La mattina seguente –23 marzo- il poveruomo provò a vagare per la campagna, con la speranza di scorgere almeno un fazzoletto di terra libero dalla neve, ma nulla da fare! La spessa coltre bianca arrivava fino all’orizzonte.
Trovandosi, per caso, nei pressi dell’antica chiesa sotterranea e abbandonata di Santa Domenica, vi entrò, facendosi largo tra i rovi, e si mise a pregare il Signore cui affidò le sorti delle povere pecore e la sua. All’improvviso le si materializzò dinanzi, luminosa e bellissima, la Madonna con il suo divin bambino in braccio. Paolo, sgomento ed emozionato al cospetto di cotanta sublime visione, rovinò in ginocchio, chinò il capo e pianse.
Scostando gli occhi verso il muro di lato, prima spoglio e buio, ora poteva ammirare un luminoso dipinto il quale riproduceva fedelmente l’immagine celeste appena veduta. Commosso, tra le lacrime e i singulti, si mise ad implorare la sacra effigie acciocché potesse scongiurare l’imminente moria di tutte quelle bestie sventurate.
Portandosi fuori della grotta, constatò allibito che i campi non erano più innevati ma verdi e lussureggianti d’erba di fiori. Allora, tornò fiducioso dal Marchese il quale lo aspettava già a braccia aperte, felice per lo scampato pericolo. Paolo Tria, però, con nessuno fece parola di quanto gli era capitato in quella grotta; forse, per timore di non essere creduto.
La notte del 9 maggio, la Vergine apparve anche a Giulia dell’Aquila, donna gravemente ammalata, dicendole di recarsi nella vecchia chiesa abbandonata ad ammirare la sua immagine. La mattina seguente, Giulia, perfettamente guarita, si diresse alla grotta e lì, sbalordita e genuflessa, contemplò a lungo lo splendore della sacra icona, identica alla figura apparsale nella notte.
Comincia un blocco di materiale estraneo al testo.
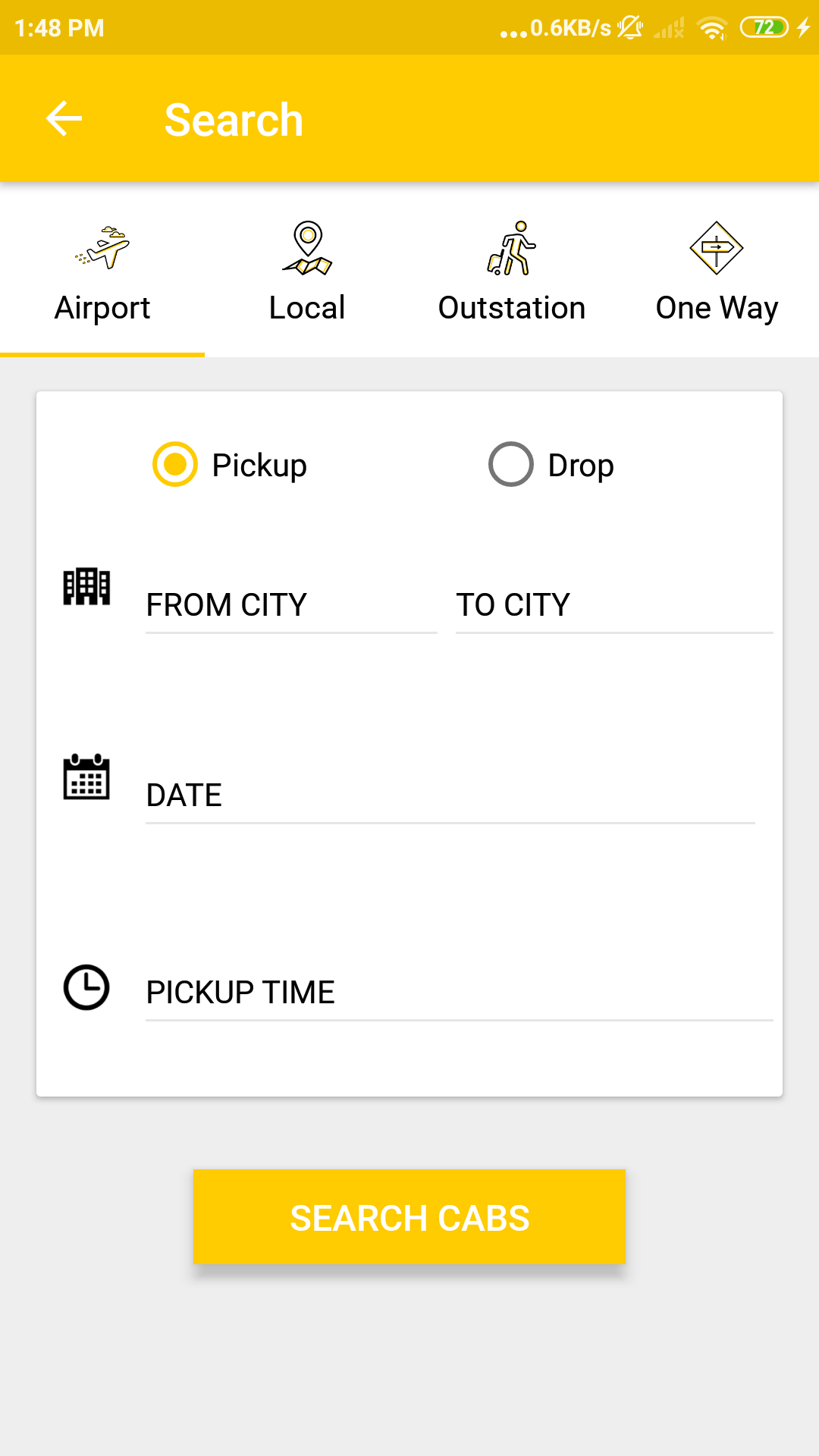Tap the battery indicator in status bar
This screenshot has height=1456, width=819.
click(x=764, y=28)
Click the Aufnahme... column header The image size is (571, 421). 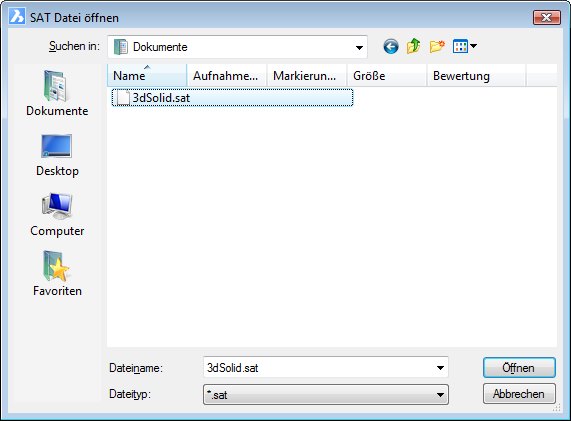pos(227,75)
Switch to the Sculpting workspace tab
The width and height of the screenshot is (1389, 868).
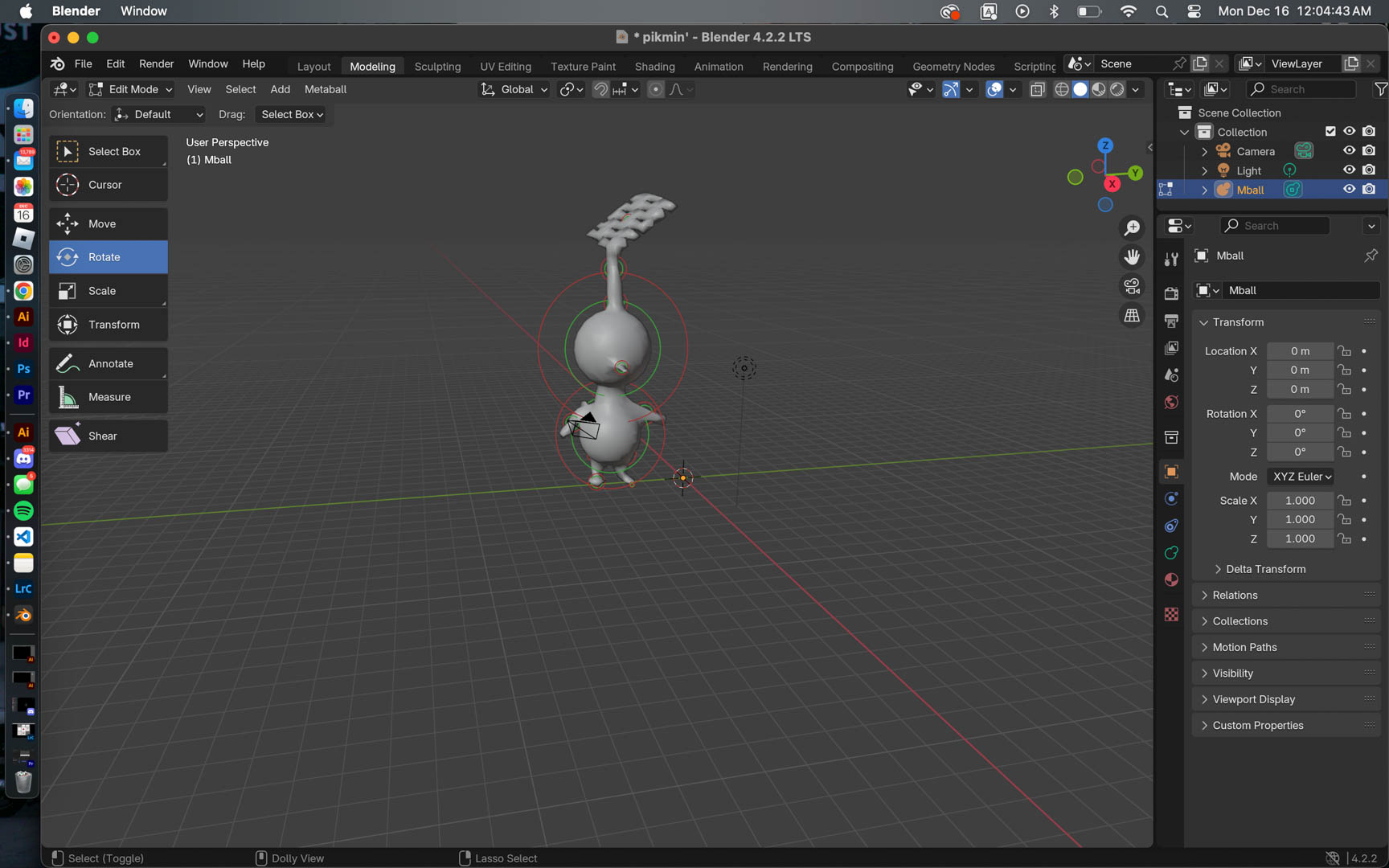coord(437,67)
Resasi conto del gran miracolo ricevuto, tornò in paese e, bussando a tutte le porte, informò la popolazione di quanto le era accaduto.
In poco tempo, intorno alla grotta, si radunò un’immensa folla di persone: oltre ai laertini, arrivarono genti da altri paesi di Puglia e, persino, da altre regioni viciniore.
La Madonna, la notte precedente, era apparsa in diversi luoghi del meridione ed aveva fissato appuntamento, con tutti, nei pressi di quella grotta che aveva scelto come sua dimora.
Quel giorno fu colmo di prodigi: il cieco riacquistò il dono della vista, il paralitico riprese a camminare, il sordo udì le voci in preghiera, il muto levò il suo canto al cielo… e tutto era felicità, pace e amore.
D’allora, Laterza divenne somma meta di pellegrinaggio e, finalmente, l’11 maggio 1727 -dopo ben 77anni dall’apparizione- la Vergine, Maria SS.ma Mater Domini, fu solennemente eletta Patrona di Laterza. La festa in sua venerazione fu fissata al 20 maggio d’ogni anno a venire.